▸ **Page extract**
···
A transformative gale is blowing through the U.S. power industry. The Energy Information Administration puts wind power’s share of America’s electricity generation at 8.4 percent in 2020, up from less than 1 percent in 1990. Increasingly competitive on cost and with demand for low-carbon energy sources rising, by 2050 wind power is expected to account for at least a third – and perhaps as much as half – of U.S. electricity production.
Achieving this energy revolution requires not just more wind farms but better ones, a 2019 review in the journal Science concluded. For example, a 2015 Department of Energy (DOE) workshop noted that as wind-generated electricity approaches 30 percent of U.S. power supply, just a two-percent efficiency improvement will save more than $1 billion annually.
To optimize performance, wind researchers are turning to DOE supercomputers.
“The wind energy problem has a lot of unknowns,” says Michael Sprague, a computational scientist at DOE’s National Renewable Energy Laboratory (NREL) in Golden, Colorado. “And if you don’t have models that can predict well enough the way a system is going to behave, under various conditions, it’s impossible to optimize that system. The wind problem is really a grand-challenge-type exascale computing problem.”
Since 2016, Sprague has led the development team for ExaWind, a high-performance, open-source code that aims to be the world’s most powerful and highest-fidelity computational tool for predictively simulating wind farms. ExaWind is a joint project of the Exascale Computing Project of DOE’s Office of Science and its National Nuclear Security Administration, and the Wind Energy Technologies Office of DOE’s Office of Energy Efficiency and Renewable Energy. The project involves more than 40 participants, primarily from NREL and Sandia National Laboratories.
NREL researchers have already demonstrated how lower-fidelity simulations can optimize wind-farm efficiency, Sprague notes. The Simulator fOr Wind Farm Applications (SOWFA) model let them predict how best to steer turbines’ wakes – orienting them to avoid dead zones around downwind turbines. Applying the model to the real world produced a predicted 10 percent reduction in wake losses.
Sprague emphasizes that the wind-energy industry requires the push higher-fidelity models provide because today’s turbines increasingly operate in the uncharted world of extreme science and engineering. Wind turbines are the largest rotating structures ever built, with blades longer than a football field on towers as tall as a 60-story skyscraper. And there are plans for even larger ones.
‘For gold-standard predictive models of a wind farm your model has billions of equations to solve.’
Simulating a wind farm of massive turbines, particularly in complex terrains, is an equally large challenge in computational fluid dynamics, Sprague says. It’s necessary to model across a vast range of scales and time steps – from the millimeter-level turbulence around a rotating blade to the hundreds-of-square kilometers of weather systems.
That means that “for gold-standard predictive models of a wind farm your model has billions of equations to solve,” Sprague says. “And you have to solve them again and again as you move through time.”
···
▸ **Rows**

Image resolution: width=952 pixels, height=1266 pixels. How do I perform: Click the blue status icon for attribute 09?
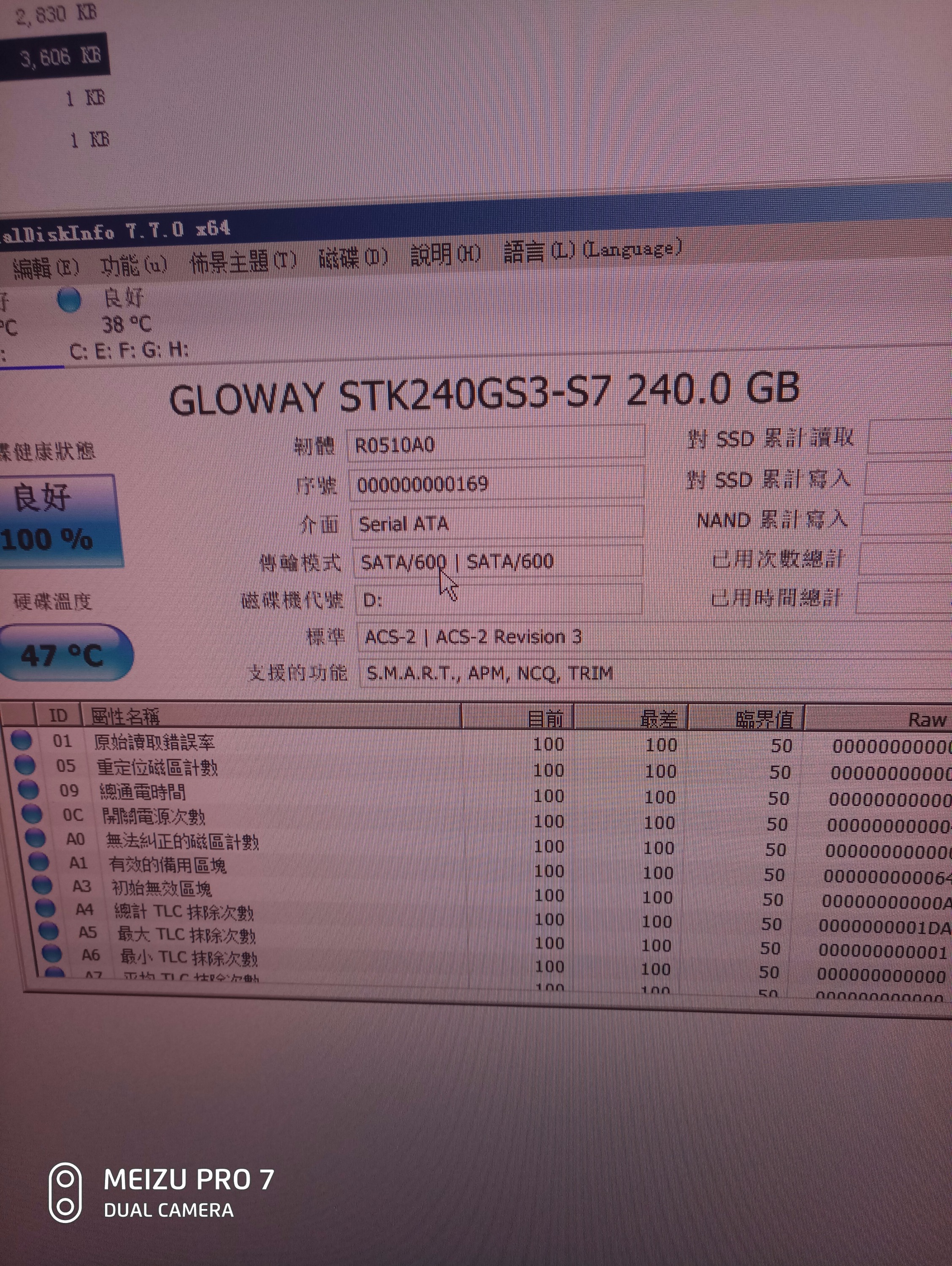pos(28,789)
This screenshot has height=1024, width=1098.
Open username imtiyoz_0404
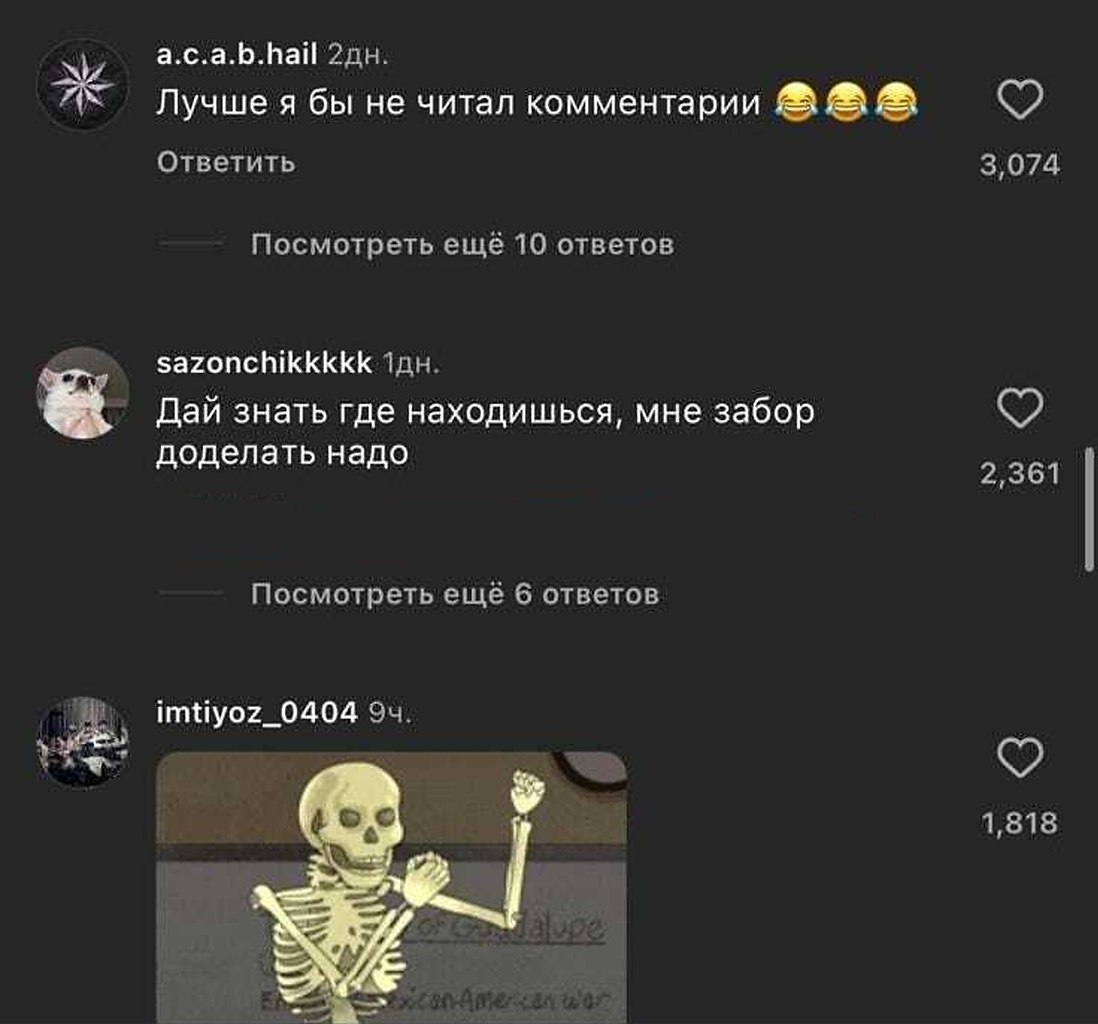click(256, 713)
···
▸ **Written problem**
Rewrite the wind energy passage from "Achieving this energy" up to and including "to DOE supercomputers.", putting "conference" where "workshop" stands.

▸ **Task answer**
Achieving this energy revolution requires not just more wind farms but better ones, a 2019 review in the journal Science concluded. For example, a 2015 Department of Energy (DOE) conference noted that as wind-generated electricity approaches 30 percent of U.S. power supply, just a two-percent efficiency improvement will save more than $1 billion annually.
To optimize performance, wind researchers are turning to DOE supercomputers.